**** Provided passage ****

Emerald soul: Durand Jones & The Indications keep cool in Limerick, Lives
The Indianapolis soul revue rolls into County Limerick. By David Hutcheon.
Durand Jones & The Indications Dolans, Limerick
IT’S A TALE Of two gigs for MOJO. Eight days previously, the Indications played Nile Rodgers’ Meltdown Festival to their largest British audience to date… but also their most sedate, reluctant to abandon the Southbank Centre’s armchairs. Let’s be frank: if you visit your local soul vendor looking for Live At The Harlem Square Club, you don’t buy Live At The Copa, do you? Some bands deserve more inspirational surroundings. So do we.
Meanwhile, in Limerick’s dockland, Dolans has a status that belies first impressions. Bands who enjoy smelling their fans eschew bigger auditoria for the 300-capacity venue – go past the fiddler and banjo player entertaining folkies in the bar, up the stairs and enter a heaving room so compact the drummer could pull pints while on-stage and never miss a beat.

****

_Task brief_.
Update the Limerick concert review between "Emerald soul: Durand" and "surroundings. So do we.", inclusive, so that "Limerick" becomes "Cork". The lines after this review aren't needed.

**** Excerpted data ****

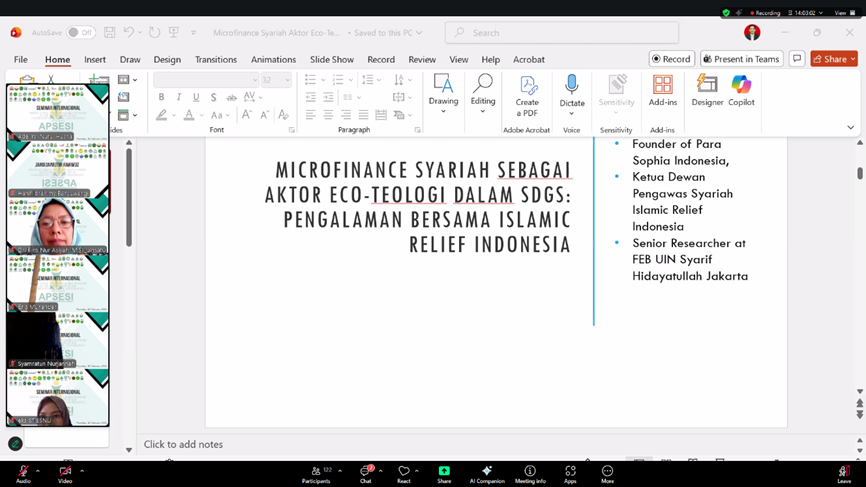
Task: Click the green Share screen icon
Action: 444,471
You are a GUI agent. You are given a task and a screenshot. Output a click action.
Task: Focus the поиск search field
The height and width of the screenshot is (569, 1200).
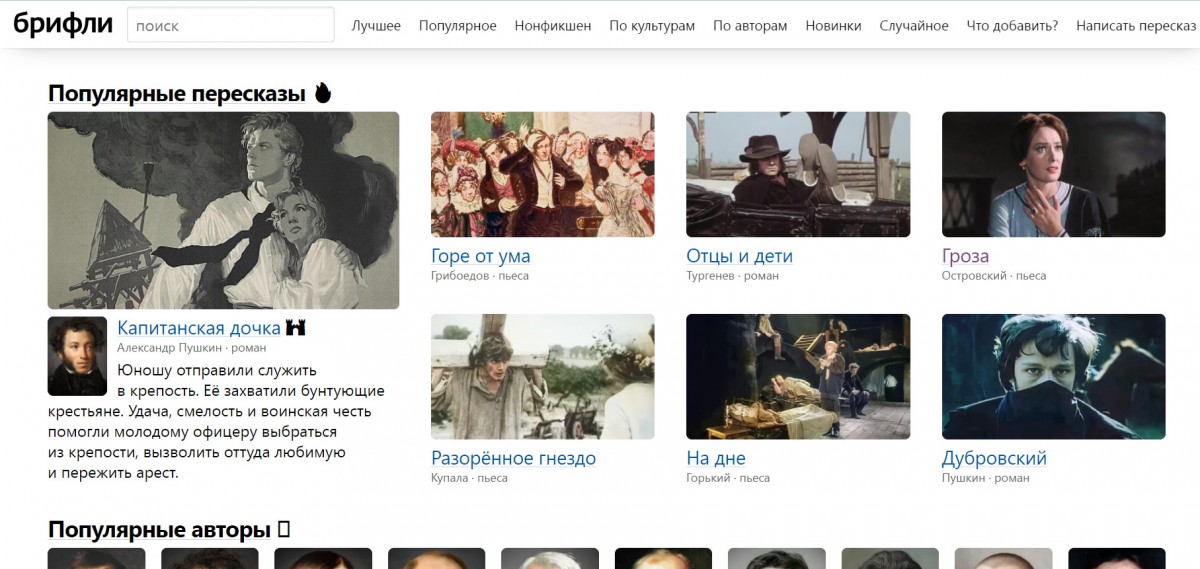pos(231,25)
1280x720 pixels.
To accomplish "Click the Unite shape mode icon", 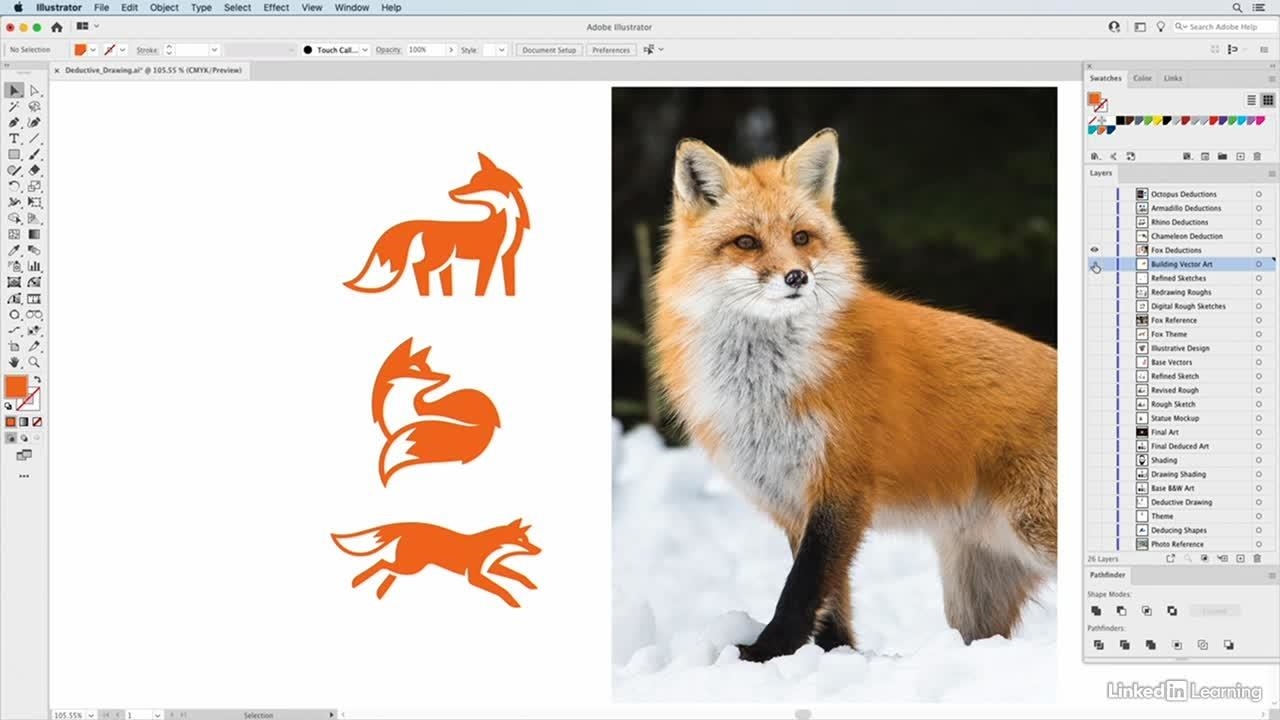I will 1097,611.
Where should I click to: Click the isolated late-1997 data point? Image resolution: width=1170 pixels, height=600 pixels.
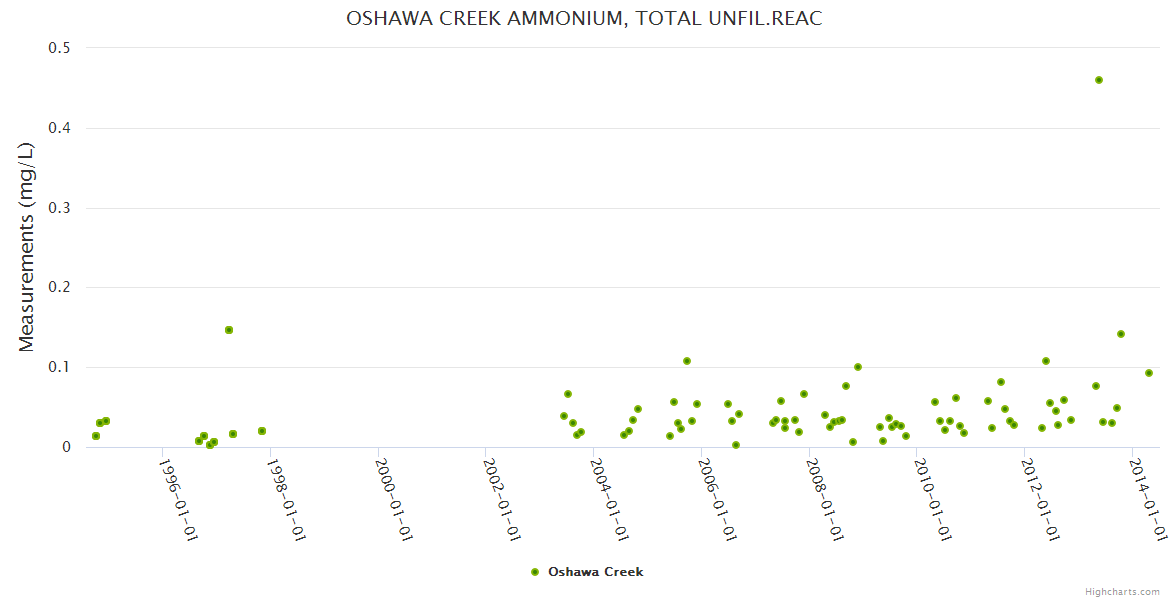tap(262, 431)
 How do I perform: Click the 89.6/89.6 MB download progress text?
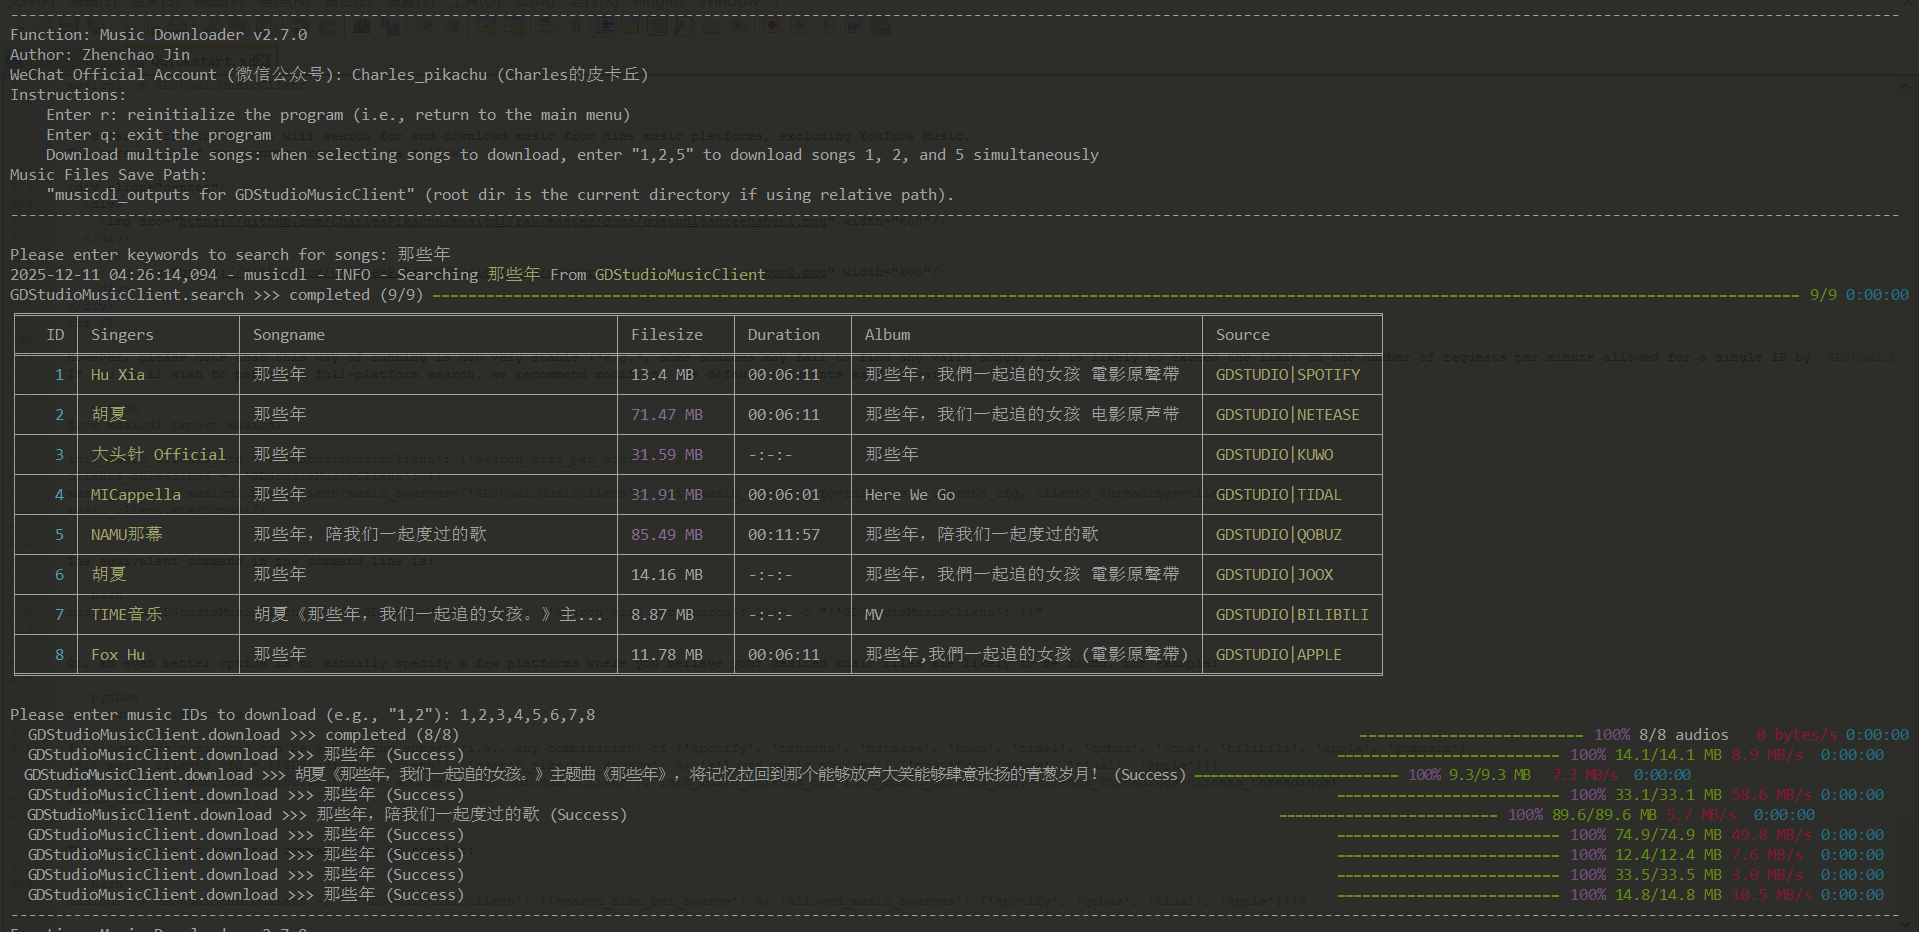pyautogui.click(x=1604, y=815)

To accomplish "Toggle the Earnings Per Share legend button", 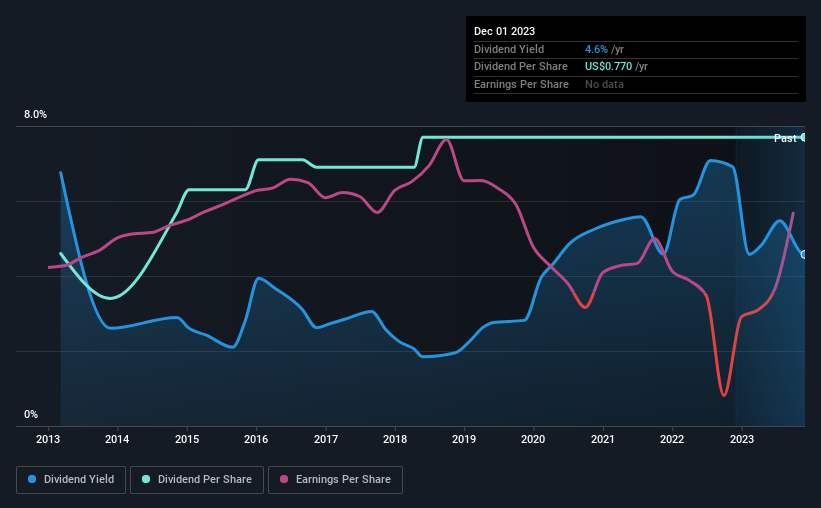I will tap(335, 479).
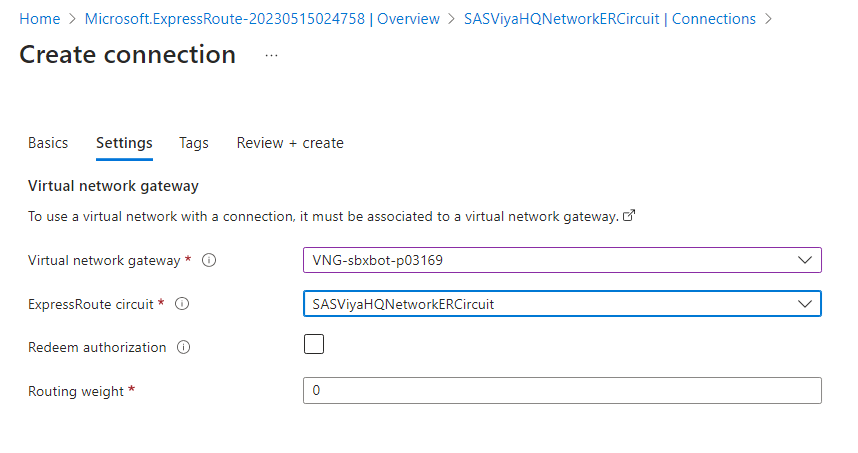This screenshot has height=453, width=858.
Task: Open SASViyaHQNetworkERCircuit Connections breadcrumb link
Action: pos(610,19)
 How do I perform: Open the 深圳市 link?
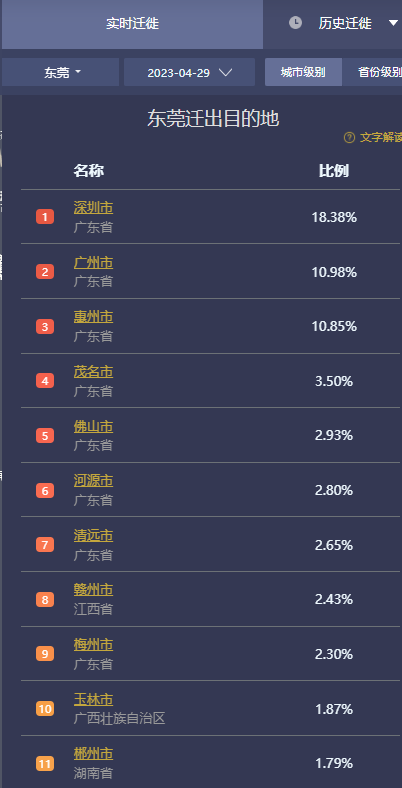click(x=93, y=208)
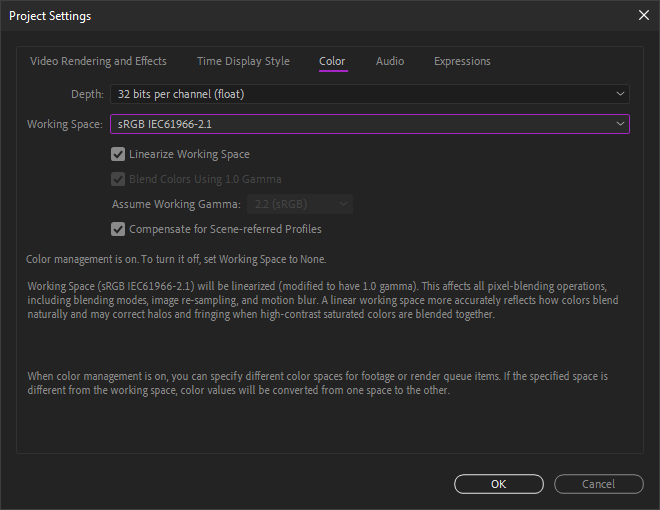
Task: Open the Time Display Style tab
Action: [x=243, y=61]
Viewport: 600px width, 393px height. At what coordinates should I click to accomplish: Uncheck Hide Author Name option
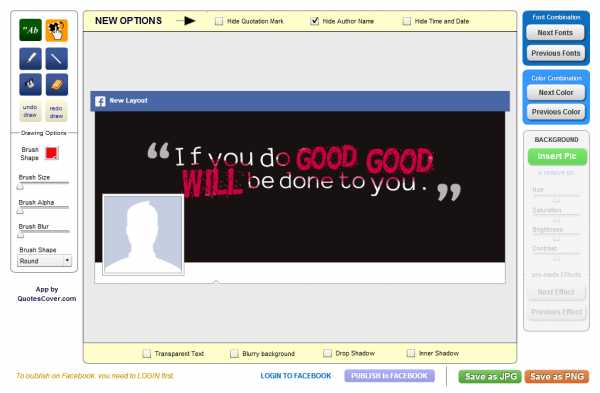[x=315, y=21]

****

_Solution for this problem_.
Emerald soul: Durand Jones & The Indications keep cool in Cork, Lives
The Indianapolis soul revue rolls into County Cork. By David Hutcheon.
Durand Jones & The Indications Dolans, Cork
IT’S A TALE Of two gigs for MOJO. Eight days previously, the Indications played Nile Rodgers’ Meltdown Festival to their largest British audience to date… but also their most sedate, reluctant to abandon the Southbank Centre’s armchairs. Let’s be frank: if you visit your local soul vendor looking for Live At The Harlem Square Club, you don’t buy Live At The Copa, do you? Some bands deserve more inspirational surroundings. So do we.